Dans un revirement aussi spectaculaire qu’inattendu, les groupes armés Auto-défense Zaïre et MAPI ont apposé leur signature au bas du protocole d’accord paix Ituri ce samedi 28 juin à Aru, clôturant ainsi des mois de pourparlers tendus. Cette signature survient à peine 24 heures après leur retrait fracassant des négociations, protestation virulente contre l’assassinat de 11 civils dans le camp de déplacés de Djangi. Un massacre ayant brutalement rappelé la persistance des violences malgré le processus de dialogue Aru.
La veille encore, les représentants de ces factions quittaient la table des discussions, dénonçant ce qu’ils qualifiaient de “trahison sanglante” en pleine négociation. Le spectre d’un effondrement du dialogue planait lourdement sur l’Ituri, région meurtrie par des années de conflits cycliques. Comment, dès lors, interpréter ce retournement soudain ? Selon plusieurs observateurs, les longues heures de conciliabules nocturnes auraient abouti à des garanties tacites du gouvernement, bien qu’officieusement formulées.
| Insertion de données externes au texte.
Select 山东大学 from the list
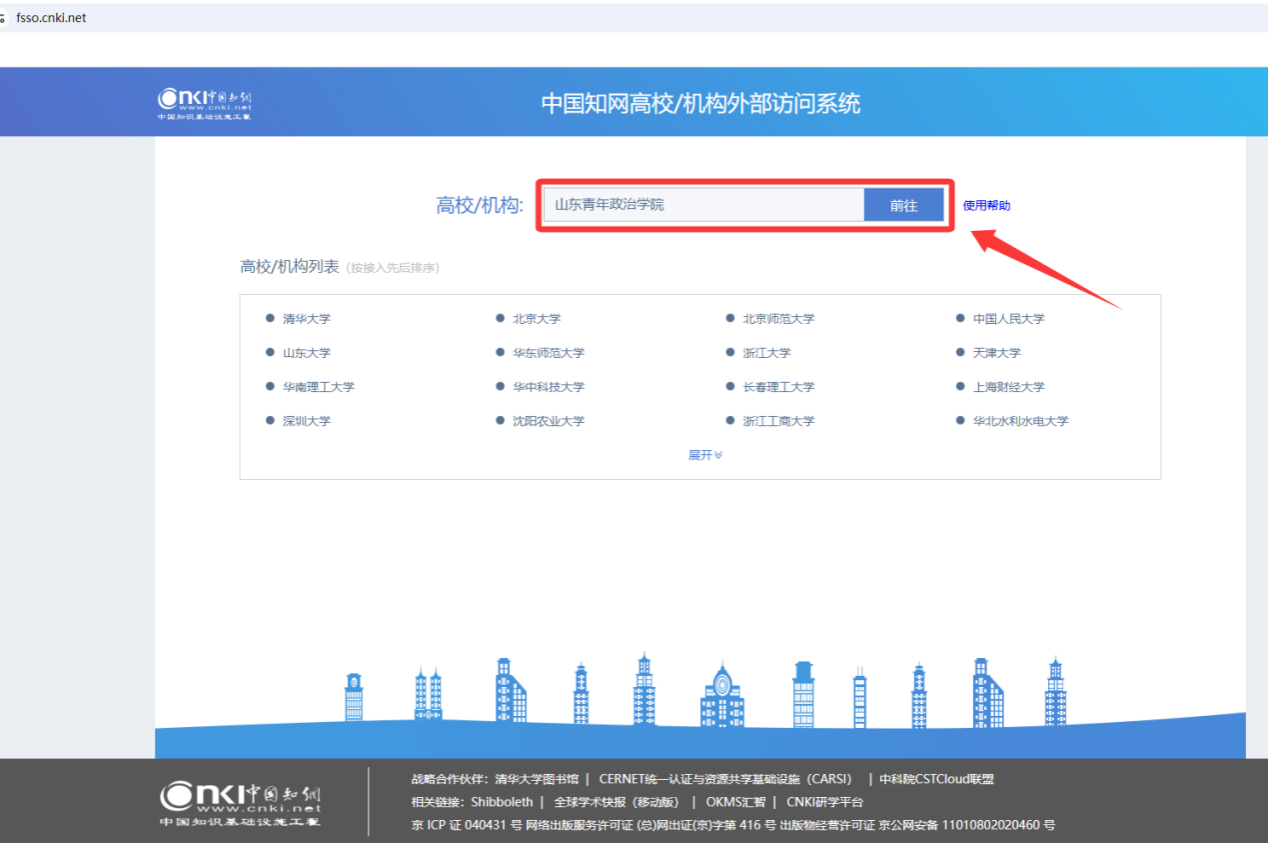Screen dimensions: 1268x843 pos(306,353)

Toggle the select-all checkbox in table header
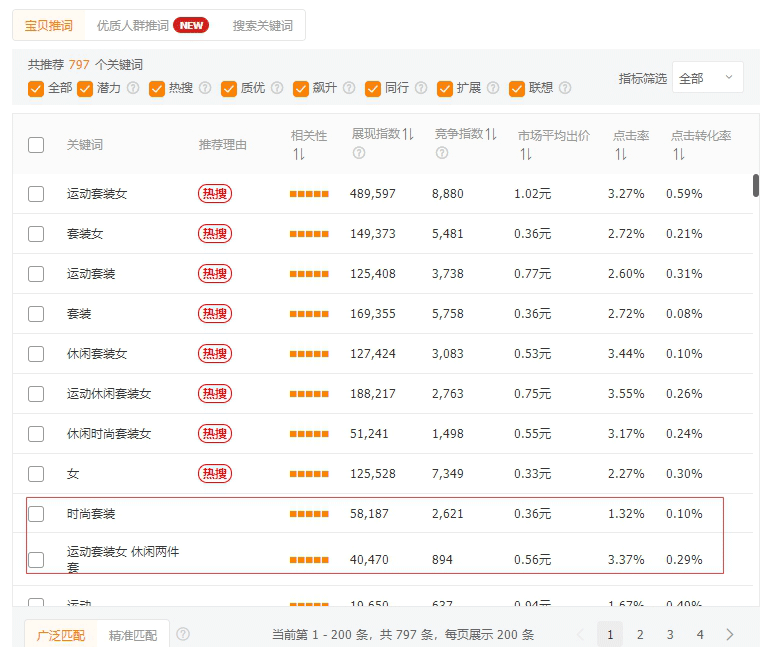pyautogui.click(x=36, y=145)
Dans une déclaration conjointe lue d’une voix empreinte de défiance, les deux mouvements ont martelé leur volonté de “voir l’Ituri renouer avec une paix durable”. Mais cette volonté s’accompagne d’un avertissement sans ambiguïté : “La paix a un prix”. Leur adhésion à l’accord reste suspendue à quatre exigences non-négociables. Premièrement, un appui logistique conséquent pour sensibiliser les combattants et préparer leur réinsertion. Deuxièmement, la libération immédiate de tous leurs membres emprisonnés à travers le pays. Troisièmement, l’organisation d’un dialogue inclusif avec les autorités pour restaurer la cohésion sociale. Enfin, la formalisation rapide d’un accord bilatéral contraignant avec le gouvernement central.
Cette liste de conditions soulève d’épineuses questions sur la viabilité de l’accord paix Ituri. Kinshasa saura-t-il répondre à ces demandes dans des délais “raisonnables”, comme l’exigent les groupes armés ? Le gouvernement, par la voix du médiateur régional, a salué cette signature comme “une avancée historique”. Pourtant, les experts s’inquiètent déjà des possibles points de friction. La libération de combattants incarcérés, notamment, pourrait provoquer l’ire des communautés victimes de leurs exactions.
L’épineuse question de la réinsertion des combattants MAPI RDC et Auto-défense Zaïre constitue un autre écueil majeur. Sans moyens matériels dédiés et sans programme crédible de démobilisation, cette paix fragile risque de n’être qu’une trêve éphémère. La population de l’Ituri, elle, observe ces développements avec un mélange d’espoir et de scepticisme. Après le drame de Djangi, nombreux sont ceux qui s’interrogent : cet accord scellé dans l’urgence résistera-t-il à la prochaine flambée de violence ?
Les prochains jours seront décisifs pour évaluer la sincérité des engagements. Le gouvernement devra démontrer une réelle volonté politique en répondant concrètement aux revendications logistiques et sécuritaires. Quant aux groupes armés, leur capacité à contrôler leurs factions respectives sera scrutée à la loupe. Une chose est certaine : la signature d’Aru n’est qu’un premier pas sur un chemin miné, où chaque avancée devra être consolidée par des actes tangibles. L’ombre de Djangi plane encore sur l’Ituri, rappel cruel que les mots ne suffisent pas à éteindre les haines.